Rajasthan: Fearing transmission of lumpy skin disease, villagers switch to black tea | Jaipur News
“Most people here are Marwaris, who would first milk the cow to the maximum possible limit and also keep some for the calf, but now, all the milk is left for the calf. No one wants to drink milk. We ourselves are scared. The lumpy skin disease is contagious among cattle. To avoid the disease, we feel it is better to stop milk consumption,” said Ramlal Palriya, a resident of Sojat in Pali district, who has two cows at his home recovering from the viral disease. The state government has been running awareness campaigns sharing that lumpy skin disease is not a zoonotic disease and humans cannot get infected. Still, fear has gripped most of the residents and despite knowing the information, they do not want to have milk or milk products.

“We know many such people who have stopped consuming milk, even when it has been explained that the disease cannot spread to humans. People are so scared that they have changed their preference for something as vital as tea. Milk tea is common in Rajasthan,” said an official from a cow shelter in Raniya Bera in Pali district.
In Jodhpur district, the situation is similar in many places like Nausar, Matora, Lohawat villages.
Tulchha Ram Sinwar, state secretary of Bharatiya Kisan Sangh said, “Most of the cattle rearers who sold milk on a large scale have witnessed a decline in milk sales in the past one and half month because people have stopped drinking milk out of fear. They know that after boiling the milk, it is safe, but they don’t want to buy milk. With reduced sales, production has also reduced because many cows have died due to the viral disease. But later when the situation goes back to normal, production of milk will still be lesser than the demand because of the deaths and those which can produce milk, are producing less after recovery.”

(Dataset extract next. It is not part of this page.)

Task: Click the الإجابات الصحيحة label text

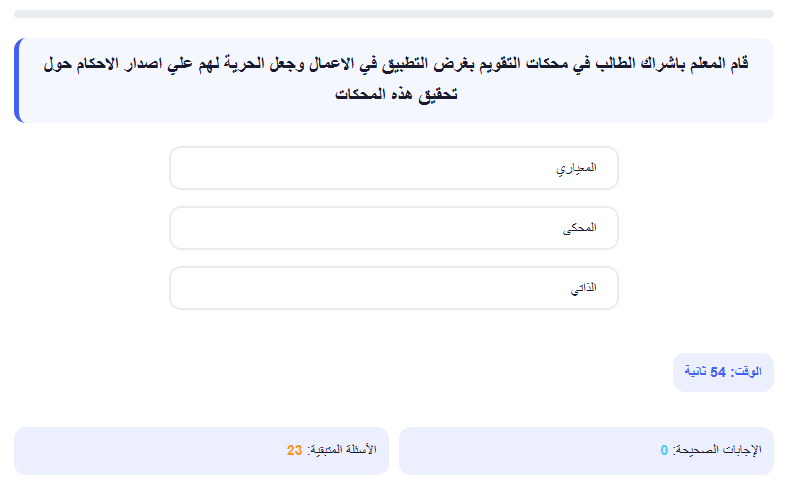Action: point(717,450)
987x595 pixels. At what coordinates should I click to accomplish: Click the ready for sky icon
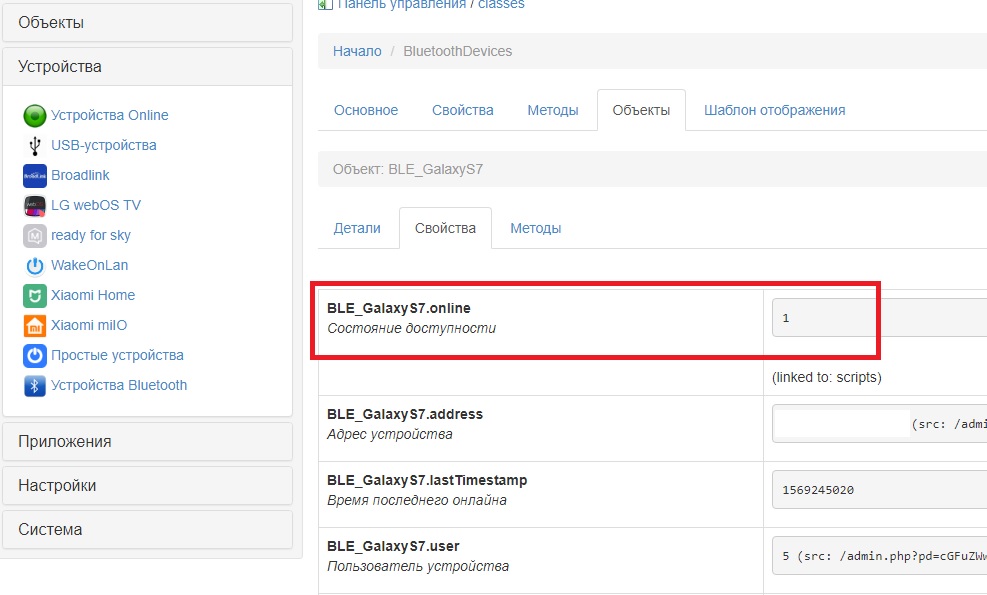[35, 236]
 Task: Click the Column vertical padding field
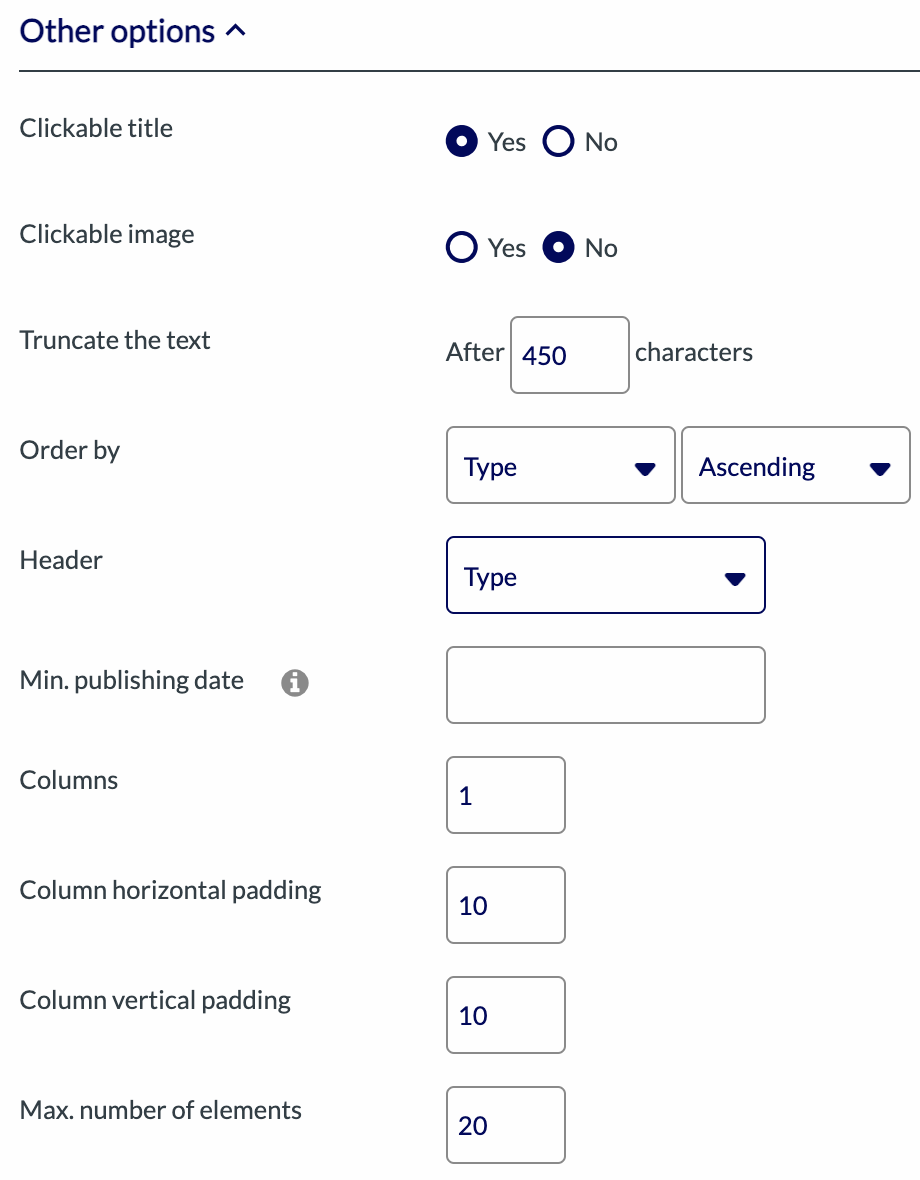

Sinwar said that in some parts of Jodhpur, cattle that produced around six litres of milk before contracting the virus are producing one or two litres of milk as they are still recovering and not able to produce milk as before.
Meanwhile, veterinarians said that not milking an animal can also be harmful and lead to mastitis disease in cows. Shankar Singh Rathore, a retired veterinarian from the state animal husbandry department, who now treats cattle at a cow shelter in Pali said, “If the milk is not taken out from a cow, then it can lead to mastitis in them, in which the breast tissues swell up because the milk duct is blocked.”